第5話
ミカレはシールドを割られた直後にすぐさまそれを展開し直すことはできない。
異形のケガレの前足が、倒れて何もできないリヴァを虫を踏み潰すように振り下ろされる。
ミカレはそれを、見ることしかできなくて。
ゆっくり、しかと目に焼き付けろと世界が言っているのか、ミカレには振り下ろされる足がスローに見える。
その代わり、自分の動きも緩慢だ。
だから、
「リヴァ――」
「『グラビティ』ッ!」
だから、その時響いた声と顕現した魔法は、ミカレにとって形容詞し難い程の希望の光となった。
1
――アバンの魔法は不安定だ。
練習はしているが、未だに『グラビティ』を扱いきれていない節がある。
発動しなかったり、思った威力じゃ無かったり、その扱いきれていない要素がどこに出るかすら不確定だ。
――だが、リヴァを守りたいという一心で、ただそれだけを考えて発動したアバンの魔法は、今までで1番の威力でケガレを攻撃した。
悲痛な叫び声を上げるミカレに重なって響くアバンの声は、それに伴って超常の現象を起こす。
ケガレの右側の空気が、重さに歪む。
振り下ろされる筈だった足が止まる。
重力が、重さが、ケガレを横殴りにして吹き飛ばそうとする。
狙いを変えるためなら上々。

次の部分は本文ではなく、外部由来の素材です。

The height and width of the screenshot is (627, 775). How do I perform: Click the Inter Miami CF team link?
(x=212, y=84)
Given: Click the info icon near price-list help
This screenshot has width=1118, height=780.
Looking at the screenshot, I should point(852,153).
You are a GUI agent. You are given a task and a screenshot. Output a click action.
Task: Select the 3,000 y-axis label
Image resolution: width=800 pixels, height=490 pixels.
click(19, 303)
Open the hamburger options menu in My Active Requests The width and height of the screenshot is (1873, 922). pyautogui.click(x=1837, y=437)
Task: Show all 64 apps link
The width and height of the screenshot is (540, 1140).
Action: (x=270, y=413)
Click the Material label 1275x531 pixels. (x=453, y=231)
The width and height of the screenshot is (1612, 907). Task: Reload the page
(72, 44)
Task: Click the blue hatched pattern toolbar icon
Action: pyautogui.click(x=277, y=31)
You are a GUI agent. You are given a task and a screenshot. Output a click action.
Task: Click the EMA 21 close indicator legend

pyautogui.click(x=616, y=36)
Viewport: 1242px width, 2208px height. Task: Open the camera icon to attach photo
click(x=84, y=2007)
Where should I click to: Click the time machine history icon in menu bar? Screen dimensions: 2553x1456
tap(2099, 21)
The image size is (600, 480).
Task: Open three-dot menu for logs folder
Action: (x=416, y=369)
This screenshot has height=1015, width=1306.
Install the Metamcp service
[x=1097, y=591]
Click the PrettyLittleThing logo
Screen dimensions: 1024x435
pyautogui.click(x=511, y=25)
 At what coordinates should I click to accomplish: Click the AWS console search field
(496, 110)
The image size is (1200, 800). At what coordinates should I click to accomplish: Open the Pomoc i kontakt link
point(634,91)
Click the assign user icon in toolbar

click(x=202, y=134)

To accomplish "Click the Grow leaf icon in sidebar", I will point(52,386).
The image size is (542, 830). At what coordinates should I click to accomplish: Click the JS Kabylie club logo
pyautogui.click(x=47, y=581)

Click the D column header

だが、アバンの狙いはケガレを遠くに吹き飛ばすことであった。
それの実現には――、
「出力が……足りて……っ!」
ケガレが振り返る。自身を横に押し付ける重さが常時右半身に浴びせられているのに、それをものともしていないように、軽々とこちらに振り返る。
先程も言った通り、今アバンが発動した魔法はここ1番の出来栄えだった。
――だが、足りない。
発動に手一杯のアバンは、重力を振り切って迫るケガレの攻撃を避けられない。
成功虚しく、ケガレの鞭がアバンを貫き――刹那、ミカレがアバンを抱えて鞭の範囲から逃れていた。
「よくやったアバン! これであいつの狙いは俺達だ!」
倒れているリヴァに関心はもう向いていない。
今のケガレの狙いは、十中八九アバン達である。
1歩後ろに下がり、2人はケガレと一定の距離を取る。
――ミカレのシールドは既に最大硬度で展開できる。これならまだ勝機が見えてくるというものだ。
「やるぞ、アバン」
「……あぁ」
生き残る為だけに生きるケガレは、多少勘が働けど動きは直線的だ。そこを、突く。
「アバンは右からいってくれ。俺は左から攻めて同時に――」
「『サンダー』」
直後、成人男性の腕ほどもあろう黄色の稲妻が、ケガレの頭を撃ち抜いていた。
「アバン、ミカレ、大丈夫?」
先程呪文を紡いだのと、同じ声。
可愛らしい少女の声だった。
彼女はサタ。アバンと仲が良く、魔法操作に長けている少女である。
■■■
『アバン』
・9歳 ・男 ・134cm
魔法『グラビティ』
清浄の天使の1人。
白橡色の髪と、浅緑の目をしている。
髪の毛は後ろで三つ編みにしている。
腕っぷしや性格の面で少し頼りない部分があるが、誰かを思いやる心が強い。
この作品の主人公である。
使える魔法は重力操作系の魔法。
だが、まだ制御が上手くいっていない様子。
身長が伸びないことを気にしている。